Irwin has taken a systematic approach to redesigning the school and each of the programs is interconnected and complementary to the others. The centerpiece of the new programs is the Transition Design program that considers design practice and uses systems thinking, design thinking, design futures techniques, as well as natural systems, ecological worldviews, sociology, and other tools and processes to tackle wicked problems using new ways of thinking and designing. Irwin points out in interviews that the “transition of the designer themselves to this new way of thinking, to challenge values and worldviews as well as assumptions”[6] is one of the most important aspects of the overall framework of the program.

vizability

Vizability - Instructional CDRom by Kristina Woolsey, Gayle Curtis and Scott Kim. System design for digital screens and printed workbook by MetaDesign, San Francisco

The-Transition-Design-Framework-brings-together-a-body-of-practices-in-four-key-areas

The Transition Design Framework developed by Dr.
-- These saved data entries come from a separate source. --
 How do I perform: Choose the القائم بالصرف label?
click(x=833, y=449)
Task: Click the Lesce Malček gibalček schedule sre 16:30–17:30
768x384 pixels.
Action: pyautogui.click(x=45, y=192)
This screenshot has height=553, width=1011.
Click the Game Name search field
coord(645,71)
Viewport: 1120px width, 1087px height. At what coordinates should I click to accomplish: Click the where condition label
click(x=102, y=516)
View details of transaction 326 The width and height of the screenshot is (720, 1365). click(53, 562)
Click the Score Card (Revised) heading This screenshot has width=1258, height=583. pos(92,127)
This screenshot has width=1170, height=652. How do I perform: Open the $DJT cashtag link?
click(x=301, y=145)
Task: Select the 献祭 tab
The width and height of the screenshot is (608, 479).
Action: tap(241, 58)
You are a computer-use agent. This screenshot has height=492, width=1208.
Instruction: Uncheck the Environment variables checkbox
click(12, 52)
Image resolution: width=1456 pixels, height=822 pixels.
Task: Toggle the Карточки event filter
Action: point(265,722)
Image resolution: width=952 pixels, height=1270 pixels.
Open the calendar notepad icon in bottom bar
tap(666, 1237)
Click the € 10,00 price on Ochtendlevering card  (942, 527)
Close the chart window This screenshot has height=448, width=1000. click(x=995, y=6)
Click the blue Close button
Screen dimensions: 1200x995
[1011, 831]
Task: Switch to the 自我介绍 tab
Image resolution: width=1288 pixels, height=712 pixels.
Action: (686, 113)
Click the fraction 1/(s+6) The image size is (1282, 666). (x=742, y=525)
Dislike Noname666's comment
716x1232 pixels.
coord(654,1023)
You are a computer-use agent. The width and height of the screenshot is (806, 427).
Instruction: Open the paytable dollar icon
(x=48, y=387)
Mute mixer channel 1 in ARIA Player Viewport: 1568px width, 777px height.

Terry Irwin and Gedeon Kossoff, c. 2014

Footnotes:

[1] “Terry Irwin Awarded 2021 AIGA Medal | Carnegie Mellon School of Design,” www.design.cmu.edu, November 11, 2021, https://www.design.cmu.edu/content/terry-irwin-awarded-2021-aiga-medal.
[2] Cheryl Bensten, “Creative Tension,” Darwin Magazine, March 2001, https://web.archive.org/web/20030218004158/http://www.darwinmag.com/read/030101/creative.html.
[3] Terry Irwin, “Lessons from Transition Design, Contribution to GIT Forum ‘the Pedagogy of Transition,’” Great Transition Initiative, April 14, 2021, https://greattransition.org/gti-forum/pedagogy-transition-irwin.
[4] Ibid
[5] Terry Irwin, “Redesigning a Design Program: How Carnegie Mellon University Is Developing a Design Curricula for the 21st Century,” The Solutions Journal, February 21, 2016, https://thesolutionsjournal.com/2016/02/22/redesigning-a-design-program-how-carnegie-mellon-university-is-developing-a-design-curricula-for-the-21st-century/.
[6] Tania Costa, “In Conversation with Terry Irwin. Research through Design and the Transition Design Perspective.,” EINA Journal of Design Processes, June 8, 2018, 4–11.